That season, Maguire batted .191 with 40 runs and 39 RBI, while playing catcher.The Chicks’ pitching staff included Josephine Kabick (26–19) and Connie Wisniewski (23–10). Merle Keagle, who led the AAGPBL with seven home runs and 145 total bases, and batted .264 with 47 RBI. Alma Ziegler played second base and contributed as a baserunner and defender.

With Max Carey at the helm, the Chicks went 30–26 in the first half of the year, but dominated the second half (40–19) and had the best overall record (70–45). They then went on to win the Championship Title, beating Kenosha in seven playoff games. Although the Chicks won the title, they had no local financial backing and could not compete with the American Association Milwaukee Brewers. In fact, the Chicks were forced to play all seven games of the series at Kenosha's Lake Front Stadium because the Brewers were using the Borchert Field in Milwaukee. In addition, the high ticket prices charged for AAGPBL games failed to encourage significant fan support. Due to lack of community support and skepticism of journalists, the Chicks moved to Grand Rapids, Michigan prior to the 1945 season.

Two teams were added in the AAGPBL's 110-game 1945 regular season, the Fort Wayne Daisies and the Grand Rapids Chicks. Maguire continued her stellar play with the Chicks at Grand Rapids, helping her team to reach the playoffs. She also contributed with a .159 average in 99 games, driving in 20 runs while scoring 35 times. The Chicks finished third with a 60–50 record, but lost in the first round to Rockford, three games to one.

In 1946 the AAGPBL acquired franchises for two more teams, the Muskegon Lassies and the Peoria Redwings.
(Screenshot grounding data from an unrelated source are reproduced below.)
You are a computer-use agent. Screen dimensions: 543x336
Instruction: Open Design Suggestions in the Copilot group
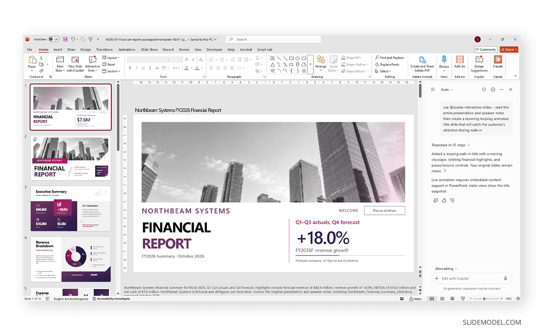point(479,63)
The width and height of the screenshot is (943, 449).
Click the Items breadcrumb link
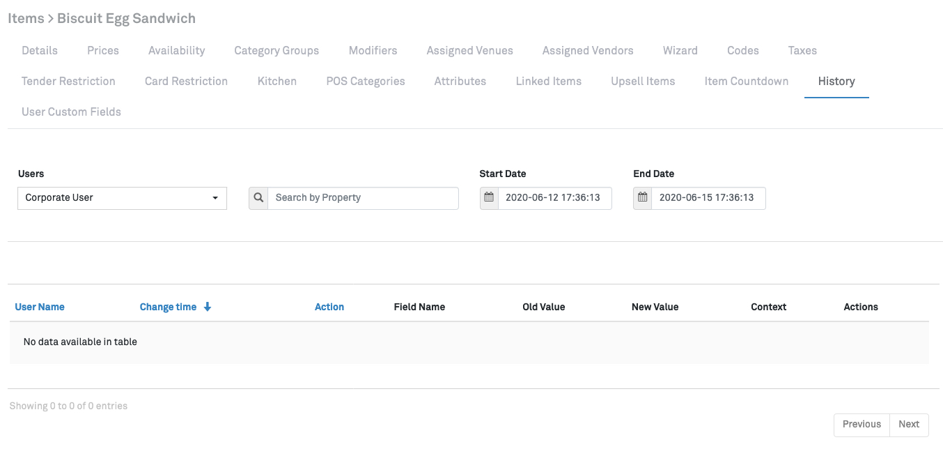point(26,19)
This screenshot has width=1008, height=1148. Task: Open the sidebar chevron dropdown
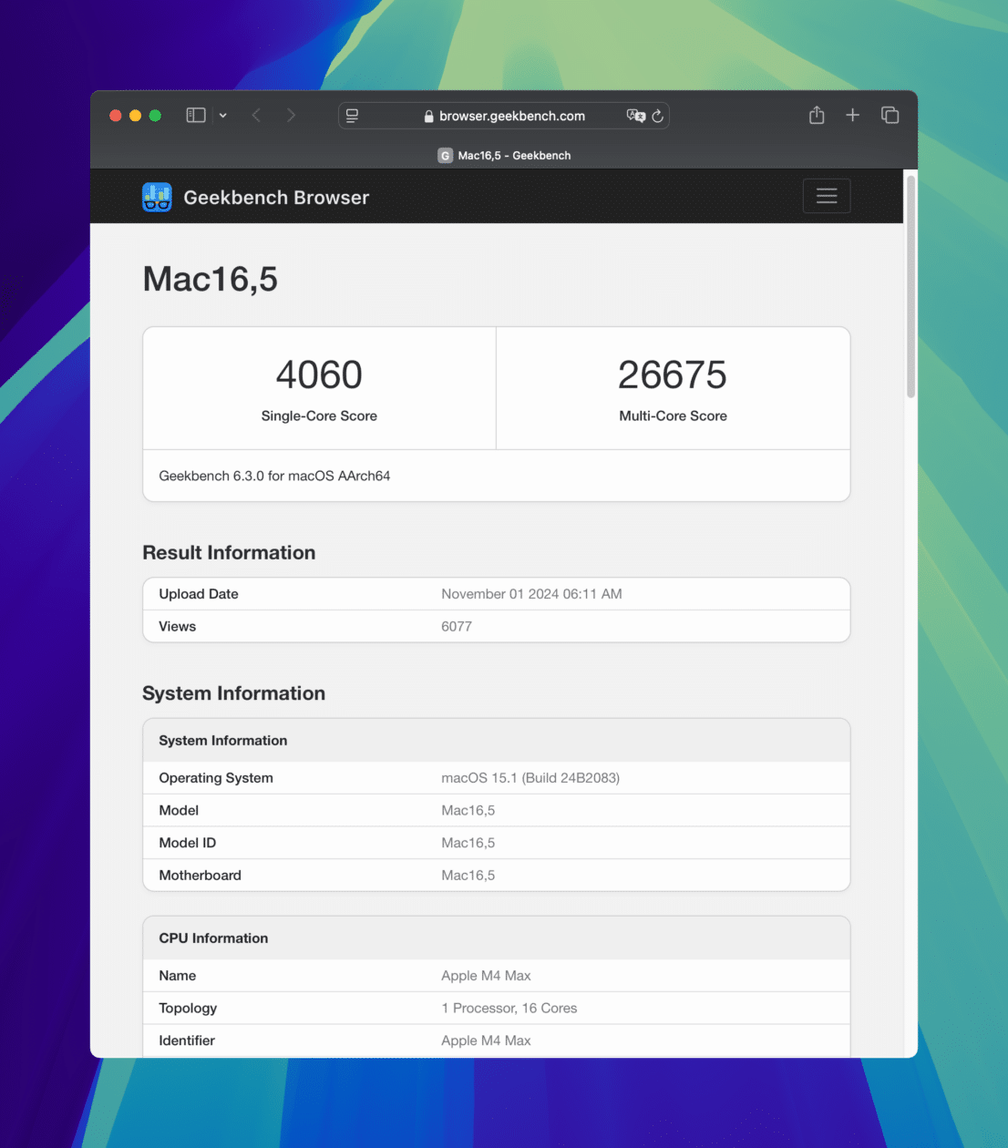[221, 115]
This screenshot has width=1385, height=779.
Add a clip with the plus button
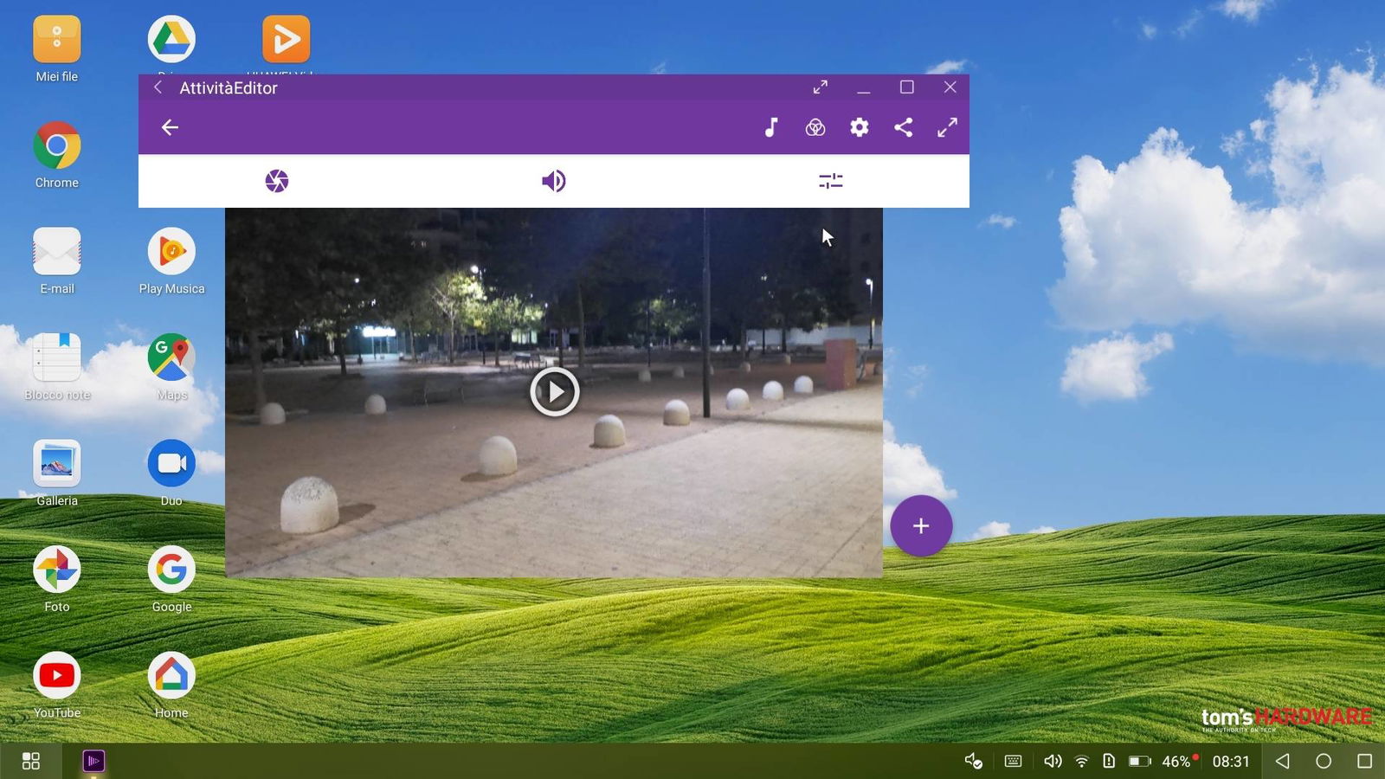point(921,525)
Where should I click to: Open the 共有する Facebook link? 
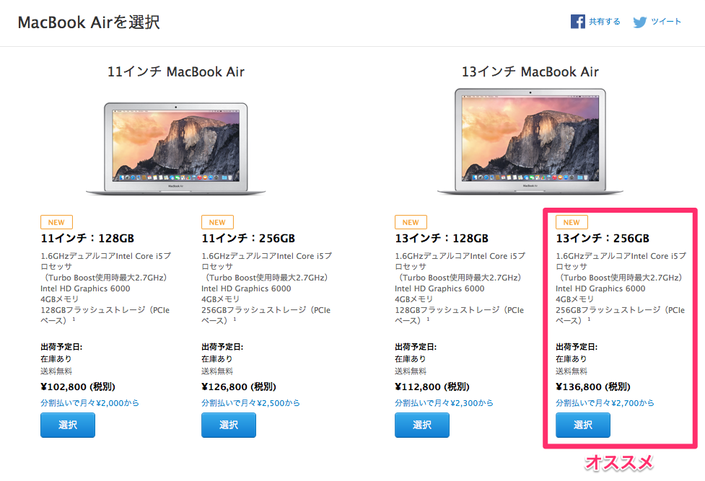coord(605,22)
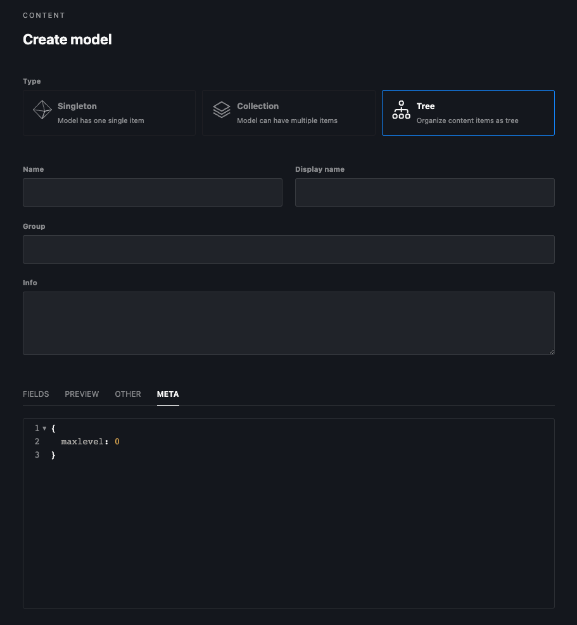Select the META tab

coord(167,394)
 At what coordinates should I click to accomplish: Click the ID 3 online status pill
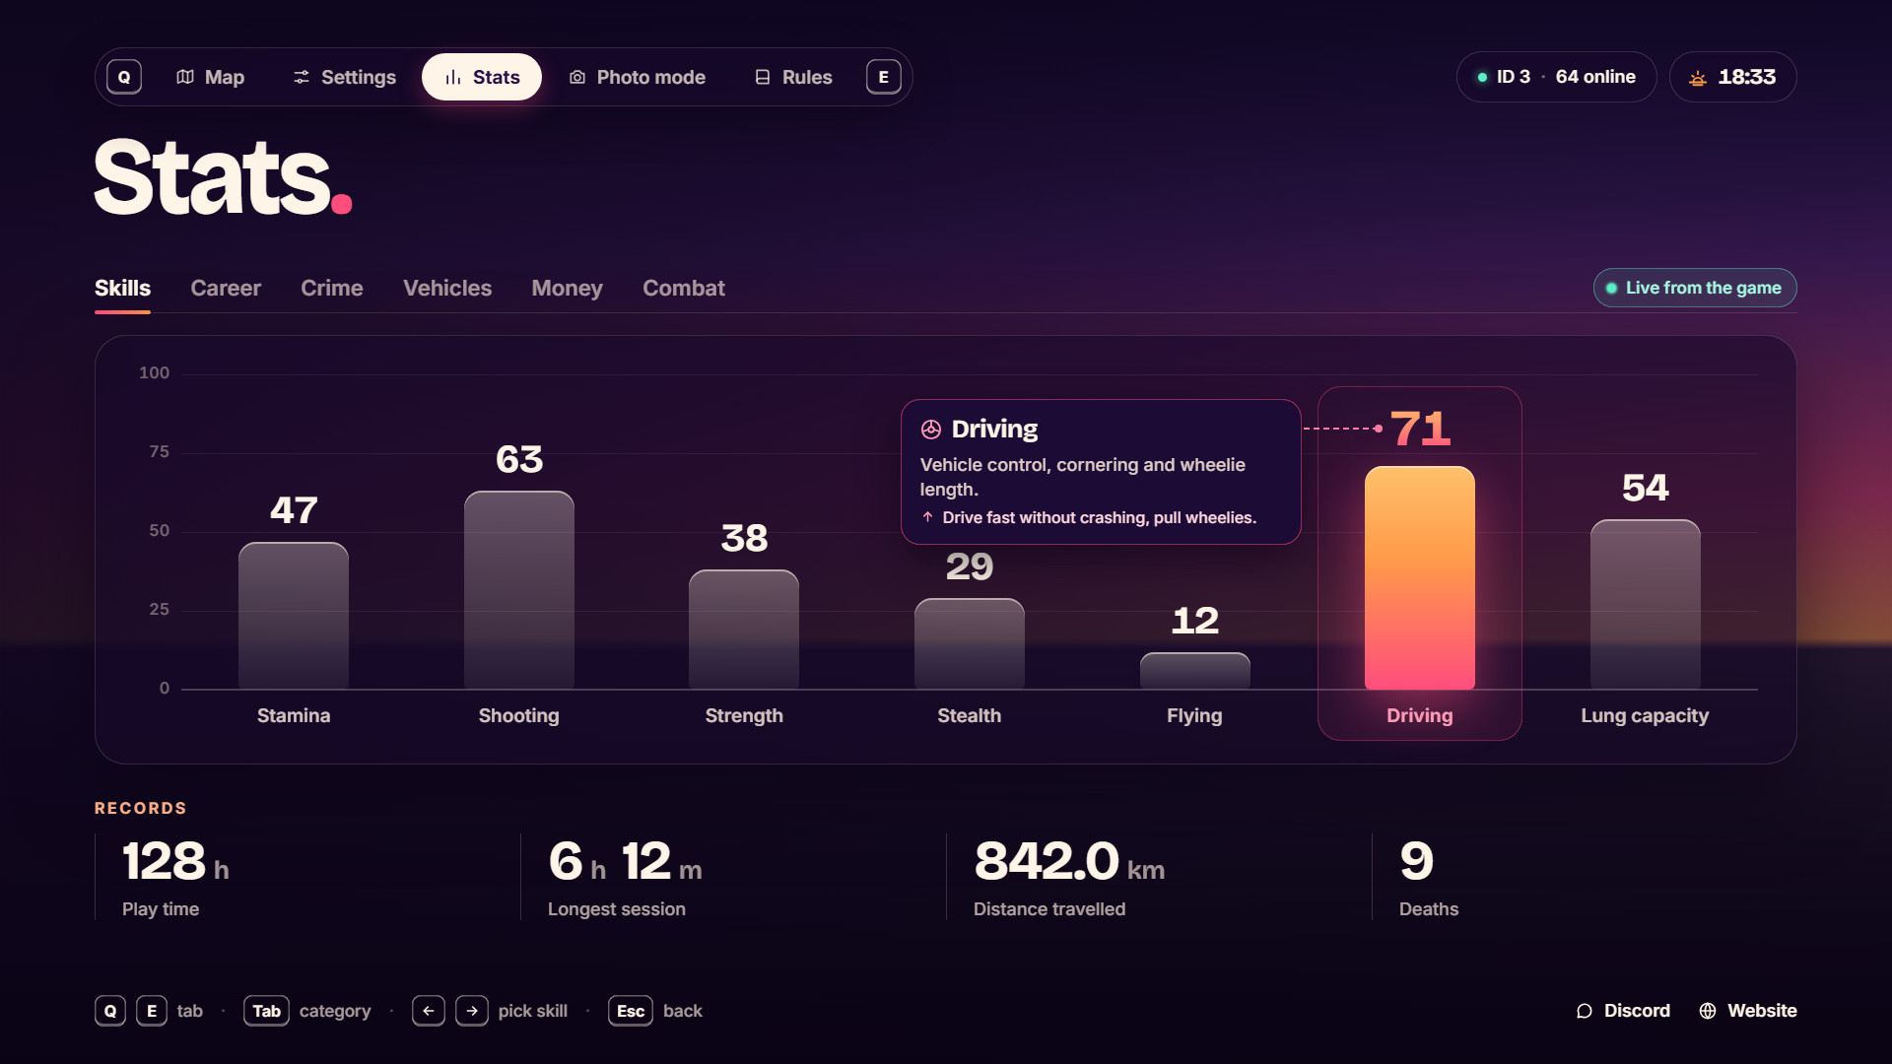tap(1557, 77)
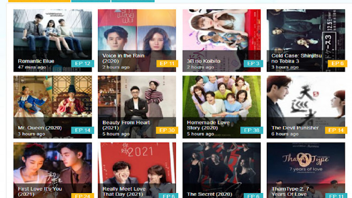The image size is (352, 198).
Task: Open Homemade Love Story (2020) card
Action: pos(222,107)
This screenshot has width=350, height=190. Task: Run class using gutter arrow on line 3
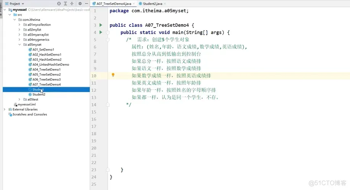pyautogui.click(x=101, y=25)
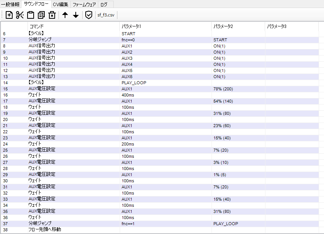The width and height of the screenshot is (324, 234).
Task: Select row 38 フロー先頭へ移動 command
Action: (44, 230)
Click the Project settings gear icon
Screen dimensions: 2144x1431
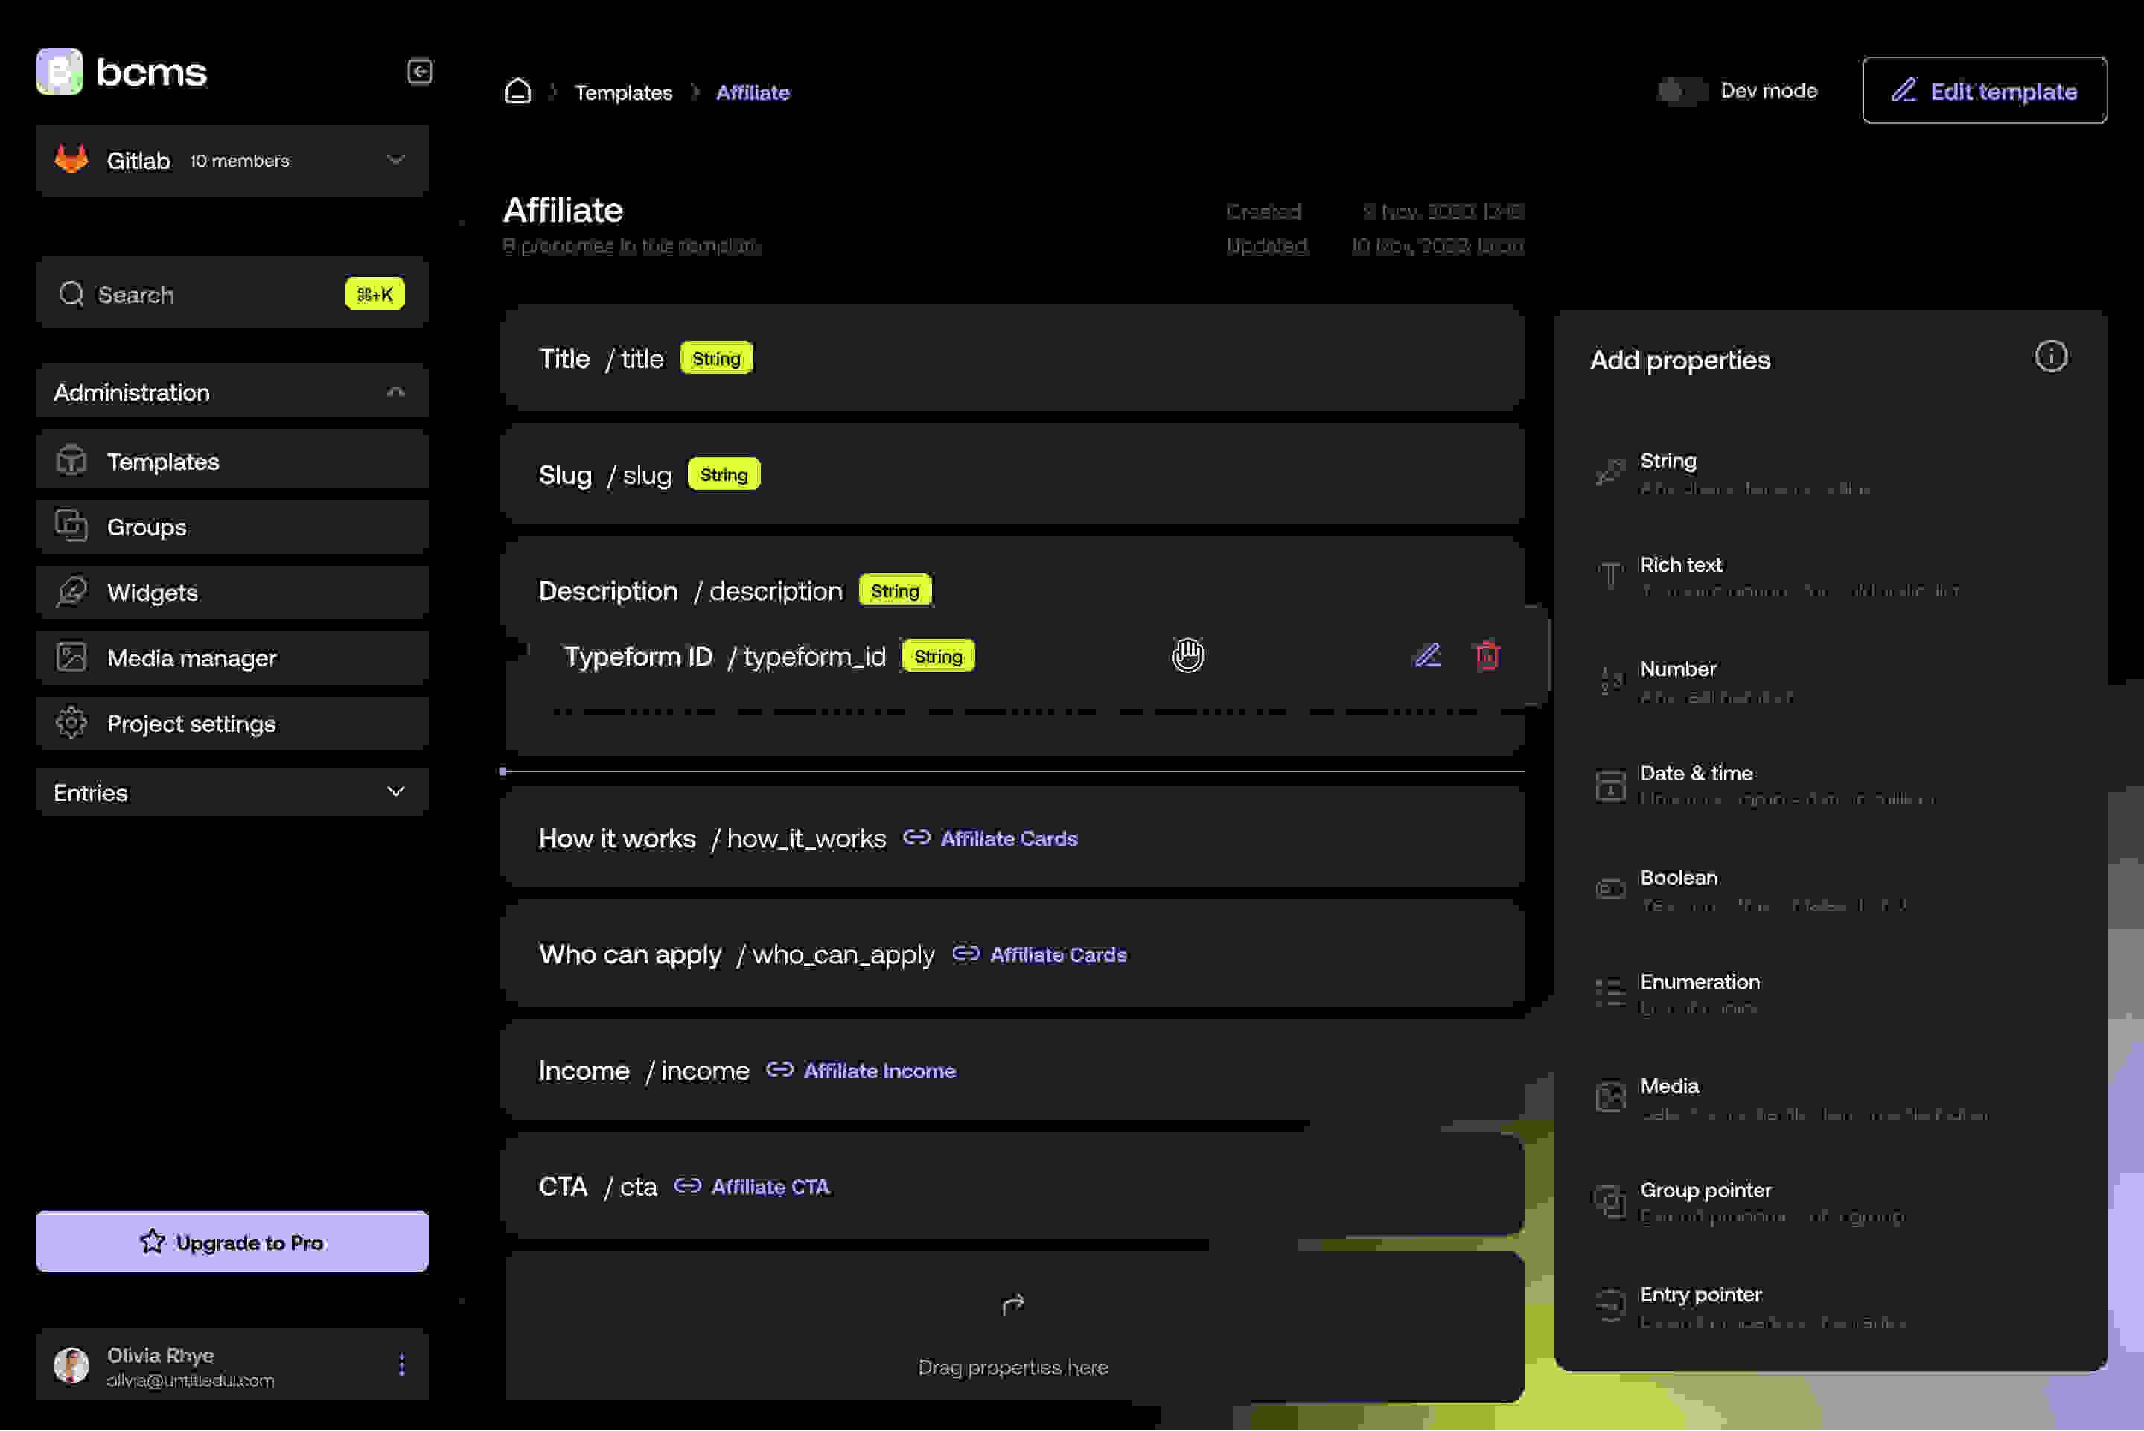tap(70, 722)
A four-team minor league also was established in Chicago as the Chicago Girls Baseball League (CGBL), while the spring training camp was moved to Pascagoula, Mississippi. Maguire was dealt to the Lassies in order to establish the new team, which was managed by Buzz Boyle. She posted career-numbers in hits (74), runs (42) and RBI (47), while hitting a .218 average in 101 games, a pretty good performance considering Muskegon finished sixth in the eight-team league with a losing record of 46–66.

In April 1947, all of the league's players were flown to Havana, Cuba, for spring training. Maguire saw little action with the Lassies that year, but she still managed a .216 average with 28 runs and 24 RBI in just 75 games due to an injury. Muskegon improved considerably under a new manager, Bill Wambsganss, to win a close pennant race with a fine 69–43 record, backed by a strong performance from outfielder/pitcher Doris Sams, who hit a third-best .280 average with 31 runs and 41 RBI in 107 games, and posted an 11–4 pitching record with a respectable 0.93 earned run average, to finish second only to Grand Rapids' Mildred Earp (.068). Sams was named Player of the Year, but Muskegon fell in the first round of the playoffs, dropping 3 of 4 games to Racine.

For the 1948 season, the AAGPBL expanded to a historical peak of ten teams divided into Eastern and Western Divisions. That year, Maguire returned in good form, playing all but one game for her team. She hit a career-low .155 (58-for-373) with 58 runs and 30 RBI in 124 games, but recorded career-numbers in at-bats and game appearances. Muskegon remained strong, finishing 67–58 for the second-best record in the eastern division, but fell in the first round of the playoffs to Grand Rapids by a 3–1 margin.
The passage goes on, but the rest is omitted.